Итак, мессер Паоло Капелло верно служил Венецианской Республике, но его истовые усилия никак не приводили к желаемому результату, а потому Венеция обратилась к более действенным, чем изощренная клевета, методам. Решение это они приняли в середине октября одна тысяча пятисотого года, того самого, когда на папский престол, приняв имя Александра Шестого, взошел Родериго Борджа. А склонил их к этому шагу Пандольфо Малатеста, нашедший у них убежище бывший правитель Римини, изгнанный Чезаре Борджа. Сам же город перешел к герцогу, расширив его владения и укрепив могущество.
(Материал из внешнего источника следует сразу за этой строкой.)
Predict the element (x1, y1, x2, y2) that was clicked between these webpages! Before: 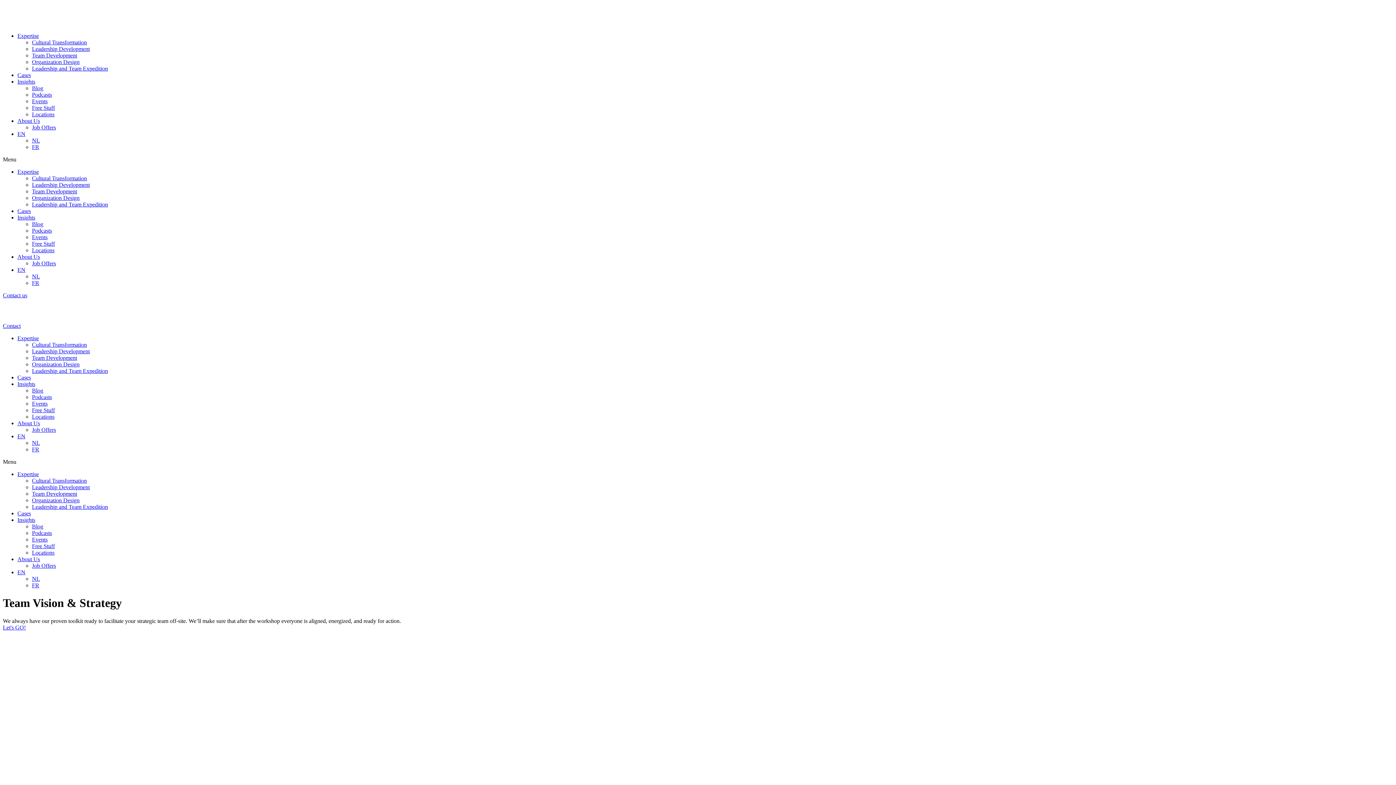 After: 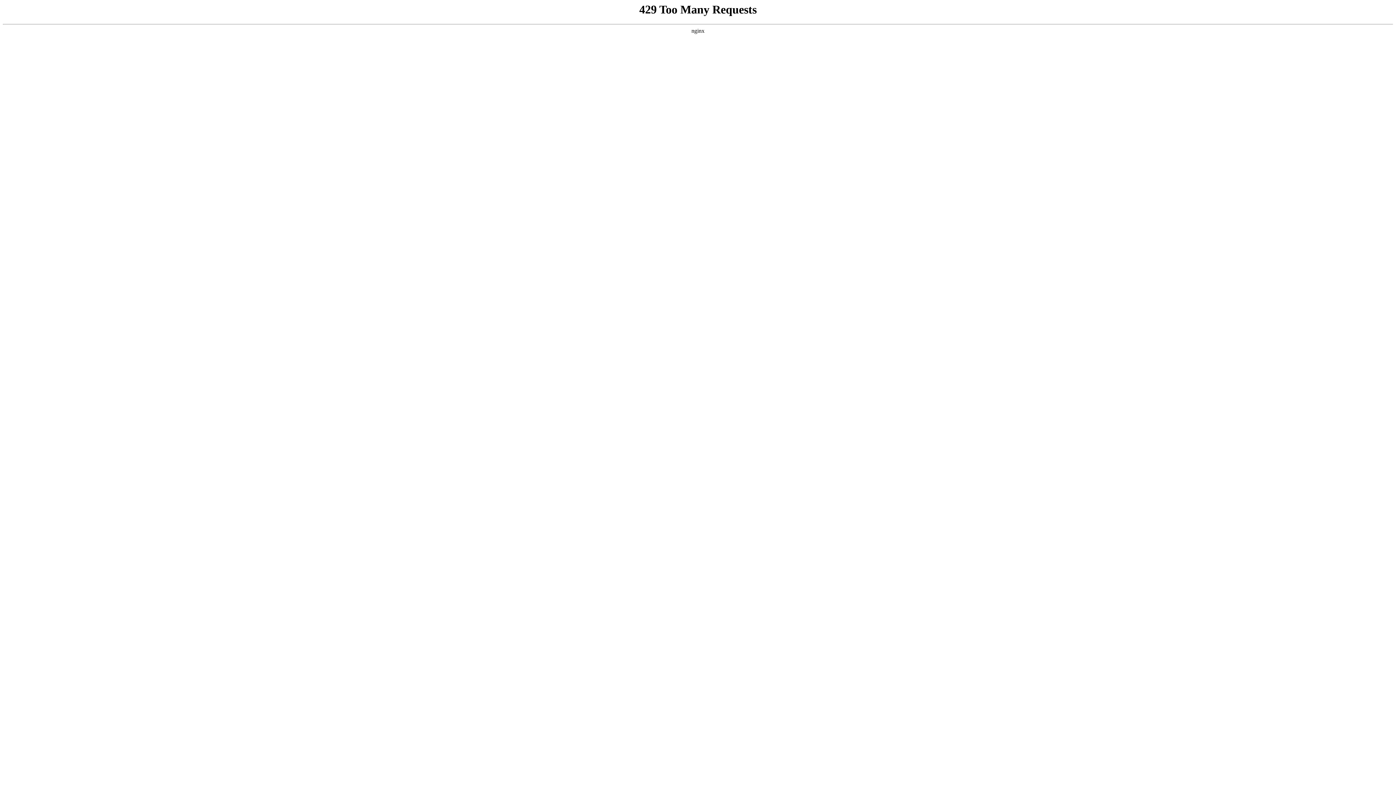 Action: bbox: (17, 510, 30, 516) label: Cases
Вот тогда-то Республика святого Марка и склонилась к мысли, что усилии ее посла при дворе герцога явно недостаточно. И поручила это весьма щекотливое дело патрицию, принимавшему близко к сердцу интересы венецианцев. Смелый, решительный, хитроумный, человек этот славился также и лютой ненавистью к герцогу Валентино. Вот его-то, принца Маркантонио Синибальди, Венеция и направила чрезвычайным послом в Римини, чтобы выразить герцогу лживые поздравления в связи с захватом последним города.
И чтобы подчеркнуть мирный и дружественный характер миссии, Синибальди поехал вместе с женой, красавицей из знатного рода Альвьяно. В Римини эта парочка прибыла в сопровождении свиты, пожалуй, чересчур многочисленной даже по меркам помпезной и кичащейся своим богатством Республики.
Принцесса ехала в карете, запряженной двумя белоснежными жеребцами в алых, расшитых золотом парадных попонах, края которых волочились по земле. Окна золоченой кареты закрывали занавески из золотой парчи, с вышитым на них крылатым львом святого Марка. Вокруг кареты роились пажи, все, как в одном из знатных венецианских семейств.
Охраняли карету конные нубийцы, наводящие ужас одним своим видом. Далее следовали полдюжины рабов-мавров в тюрбанах и арбалетчики, почетный караул принца. Принц, красавец-мужчина в щегольском наряде, восседал на рослом жеребце, которого вели под уздцы два грума, по одному с каждой стороны. Замыкали процессию домочадцы принца - его секретарь, слуга, пробующий блюда перед их подачей на стол, капеллан и раздающий милостыню. Последний пригоршнями бросал в толпу зевак серебряные монеты, дабы подчеркнуть величие своего господина и подвигнуть встречающих на приветственные крики.